# [TASK INSTRUCTIONS]
Nothing below is to be printed except the lines between the line holding "Ausschreibungstexte (495, 2151)" and the line holding "Compartilhe no Twitter (498, 1131)", inclusive, each exactly as it appears.

# [SOURCE INFORMATION]
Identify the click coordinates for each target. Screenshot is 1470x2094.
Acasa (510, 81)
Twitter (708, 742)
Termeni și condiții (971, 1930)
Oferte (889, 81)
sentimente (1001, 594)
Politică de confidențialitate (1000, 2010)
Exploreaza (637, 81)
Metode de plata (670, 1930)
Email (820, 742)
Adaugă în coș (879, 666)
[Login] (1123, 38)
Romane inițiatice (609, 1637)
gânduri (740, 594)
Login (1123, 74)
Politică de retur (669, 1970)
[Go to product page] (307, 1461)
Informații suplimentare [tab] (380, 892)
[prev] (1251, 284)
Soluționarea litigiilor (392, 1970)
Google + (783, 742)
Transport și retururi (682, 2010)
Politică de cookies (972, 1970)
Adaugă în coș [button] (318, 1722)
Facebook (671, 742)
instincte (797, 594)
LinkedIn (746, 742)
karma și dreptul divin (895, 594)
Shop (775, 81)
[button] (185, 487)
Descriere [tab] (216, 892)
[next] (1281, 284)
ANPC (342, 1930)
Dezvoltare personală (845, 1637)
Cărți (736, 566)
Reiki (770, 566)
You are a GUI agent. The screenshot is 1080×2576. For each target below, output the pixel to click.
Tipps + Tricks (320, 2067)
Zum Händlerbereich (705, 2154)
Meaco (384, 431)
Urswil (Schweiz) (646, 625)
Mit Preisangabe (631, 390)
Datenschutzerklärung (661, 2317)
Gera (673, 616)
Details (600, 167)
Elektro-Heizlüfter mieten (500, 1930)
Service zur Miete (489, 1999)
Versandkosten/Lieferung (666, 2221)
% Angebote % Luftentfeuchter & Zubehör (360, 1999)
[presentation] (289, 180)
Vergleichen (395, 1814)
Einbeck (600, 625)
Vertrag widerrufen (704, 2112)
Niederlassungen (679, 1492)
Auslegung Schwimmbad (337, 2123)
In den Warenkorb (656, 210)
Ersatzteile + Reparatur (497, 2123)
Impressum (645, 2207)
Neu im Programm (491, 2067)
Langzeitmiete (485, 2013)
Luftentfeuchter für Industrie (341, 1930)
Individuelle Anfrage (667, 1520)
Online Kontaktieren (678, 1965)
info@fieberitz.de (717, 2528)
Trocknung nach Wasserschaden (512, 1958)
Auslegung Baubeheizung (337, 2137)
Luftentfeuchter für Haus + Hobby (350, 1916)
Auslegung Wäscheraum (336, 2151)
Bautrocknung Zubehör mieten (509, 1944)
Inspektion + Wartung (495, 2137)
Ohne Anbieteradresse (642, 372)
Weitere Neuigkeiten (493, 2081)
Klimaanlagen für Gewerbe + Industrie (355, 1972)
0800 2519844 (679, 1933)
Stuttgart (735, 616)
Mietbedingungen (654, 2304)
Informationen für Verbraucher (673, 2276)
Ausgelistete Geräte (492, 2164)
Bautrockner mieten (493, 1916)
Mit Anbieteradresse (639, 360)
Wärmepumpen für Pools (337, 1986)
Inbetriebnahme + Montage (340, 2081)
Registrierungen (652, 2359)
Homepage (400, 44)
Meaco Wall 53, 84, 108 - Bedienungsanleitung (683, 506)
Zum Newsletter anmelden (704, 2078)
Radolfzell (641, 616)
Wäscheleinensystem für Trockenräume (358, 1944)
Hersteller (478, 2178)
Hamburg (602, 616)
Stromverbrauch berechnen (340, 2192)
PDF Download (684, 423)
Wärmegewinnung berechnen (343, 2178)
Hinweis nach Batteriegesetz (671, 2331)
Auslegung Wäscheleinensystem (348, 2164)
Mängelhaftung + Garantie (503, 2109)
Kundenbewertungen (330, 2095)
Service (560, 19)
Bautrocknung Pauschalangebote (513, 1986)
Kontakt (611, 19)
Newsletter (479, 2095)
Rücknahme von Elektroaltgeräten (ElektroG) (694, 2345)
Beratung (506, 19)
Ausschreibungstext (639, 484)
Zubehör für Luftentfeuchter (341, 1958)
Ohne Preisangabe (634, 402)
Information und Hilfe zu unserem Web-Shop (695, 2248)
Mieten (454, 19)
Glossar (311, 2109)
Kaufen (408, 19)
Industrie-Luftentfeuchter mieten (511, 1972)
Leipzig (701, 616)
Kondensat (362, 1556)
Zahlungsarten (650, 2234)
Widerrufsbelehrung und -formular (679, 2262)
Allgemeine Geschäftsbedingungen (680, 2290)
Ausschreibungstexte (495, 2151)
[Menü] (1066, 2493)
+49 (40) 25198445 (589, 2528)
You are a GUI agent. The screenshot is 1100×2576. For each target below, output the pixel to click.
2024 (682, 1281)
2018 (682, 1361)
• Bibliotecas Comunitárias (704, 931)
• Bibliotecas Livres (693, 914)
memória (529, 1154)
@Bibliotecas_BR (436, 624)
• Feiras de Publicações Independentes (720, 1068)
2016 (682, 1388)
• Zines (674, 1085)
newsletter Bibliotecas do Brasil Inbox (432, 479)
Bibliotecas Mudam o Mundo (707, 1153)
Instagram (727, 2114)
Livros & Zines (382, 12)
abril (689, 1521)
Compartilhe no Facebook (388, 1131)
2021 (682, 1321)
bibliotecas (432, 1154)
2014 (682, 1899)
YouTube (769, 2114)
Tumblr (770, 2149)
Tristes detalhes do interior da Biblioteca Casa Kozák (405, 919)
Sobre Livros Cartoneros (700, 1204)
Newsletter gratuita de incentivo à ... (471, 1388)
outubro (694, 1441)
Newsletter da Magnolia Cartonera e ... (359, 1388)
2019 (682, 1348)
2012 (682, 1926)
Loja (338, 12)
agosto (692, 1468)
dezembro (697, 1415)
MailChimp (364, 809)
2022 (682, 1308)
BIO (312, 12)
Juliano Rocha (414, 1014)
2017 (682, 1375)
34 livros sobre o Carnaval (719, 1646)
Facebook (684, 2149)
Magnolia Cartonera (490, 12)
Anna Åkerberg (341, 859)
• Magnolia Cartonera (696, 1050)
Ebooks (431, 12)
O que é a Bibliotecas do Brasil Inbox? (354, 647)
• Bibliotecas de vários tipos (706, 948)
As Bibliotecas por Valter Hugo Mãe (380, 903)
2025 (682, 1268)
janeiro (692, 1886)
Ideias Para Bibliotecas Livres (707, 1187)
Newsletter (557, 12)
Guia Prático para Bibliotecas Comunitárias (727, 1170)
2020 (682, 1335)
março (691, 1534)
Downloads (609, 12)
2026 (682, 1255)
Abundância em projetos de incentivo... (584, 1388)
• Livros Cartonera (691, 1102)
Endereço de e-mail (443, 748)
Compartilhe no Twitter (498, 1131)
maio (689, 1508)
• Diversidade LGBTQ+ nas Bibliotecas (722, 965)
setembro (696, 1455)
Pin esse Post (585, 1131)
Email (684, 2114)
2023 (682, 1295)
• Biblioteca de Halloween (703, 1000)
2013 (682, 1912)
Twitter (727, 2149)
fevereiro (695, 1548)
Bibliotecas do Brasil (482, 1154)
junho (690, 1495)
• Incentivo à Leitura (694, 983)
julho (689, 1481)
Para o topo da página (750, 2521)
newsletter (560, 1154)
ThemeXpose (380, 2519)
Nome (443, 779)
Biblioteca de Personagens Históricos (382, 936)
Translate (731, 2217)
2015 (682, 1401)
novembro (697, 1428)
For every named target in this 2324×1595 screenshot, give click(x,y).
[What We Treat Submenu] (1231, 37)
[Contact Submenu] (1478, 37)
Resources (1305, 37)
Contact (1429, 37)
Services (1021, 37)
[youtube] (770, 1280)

# [ANSWER SPACE]
Ausschreibungstexte (495, 2151)
[Menü] (1066, 2493)
+49 (40) 25198445 (589, 2528)
You are a GUI agent. The screenshot is 1100×2576. For each target below, output the pixel to click.
2024 (682, 1281)
2018 (682, 1361)
• Bibliotecas Comunitárias (704, 931)
• Bibliotecas Livres (693, 914)
memória (529, 1154)
@Bibliotecas_BR (436, 624)
• Feiras de Publicações Independentes (720, 1068)
2016 (682, 1388)
• Zines (674, 1085)
newsletter Bibliotecas do Brasil Inbox (432, 479)
Bibliotecas Mudam o Mundo (707, 1153)
Instagram (727, 2114)
Livros & Zines (382, 12)
abril (689, 1521)
Compartilhe no Facebook (388, 1131)
2021 (682, 1321)
bibliotecas (432, 1154)
2014 (682, 1899)
YouTube (769, 2114)
Tumblr (770, 2149)
Tristes detalhes do interior da Biblioteca Casa Kozák (405, 919)
Sobre Livros Cartoneros (700, 1204)
Newsletter gratuita de incentivo à ... (471, 1388)
outubro (694, 1441)
Newsletter da Magnolia Cartonera e ... (359, 1388)
2019 (682, 1348)
2012 (682, 1926)
Loja (338, 12)
agosto (692, 1468)
dezembro (697, 1415)
MailChimp (364, 809)
2022 (682, 1308)
BIO (312, 12)
Juliano Rocha (414, 1014)
2017 (682, 1375)
34 livros sobre o Carnaval (719, 1646)
Facebook (684, 2149)
Magnolia Cartonera (490, 12)
Anna Åkerberg (341, 859)
• Magnolia Cartonera (696, 1050)
Ebooks (431, 12)
O que é a Bibliotecas do Brasil Inbox? (354, 647)
• Bibliotecas de vários tipos (706, 948)
As Bibliotecas por Valter Hugo Mãe (380, 903)
2025 (682, 1268)
janeiro (692, 1886)
Ideias Para Bibliotecas Livres (707, 1187)
Newsletter (557, 12)
Guia Prático para Bibliotecas Comunitárias (727, 1170)
2020 (682, 1335)
março (691, 1534)
Downloads (609, 12)
2026 (682, 1255)
Abundância em projetos de incentivo... (584, 1388)
• Livros Cartonera (691, 1102)
Endereço de e-mail (443, 748)
Compartilhe no Twitter (498, 1131)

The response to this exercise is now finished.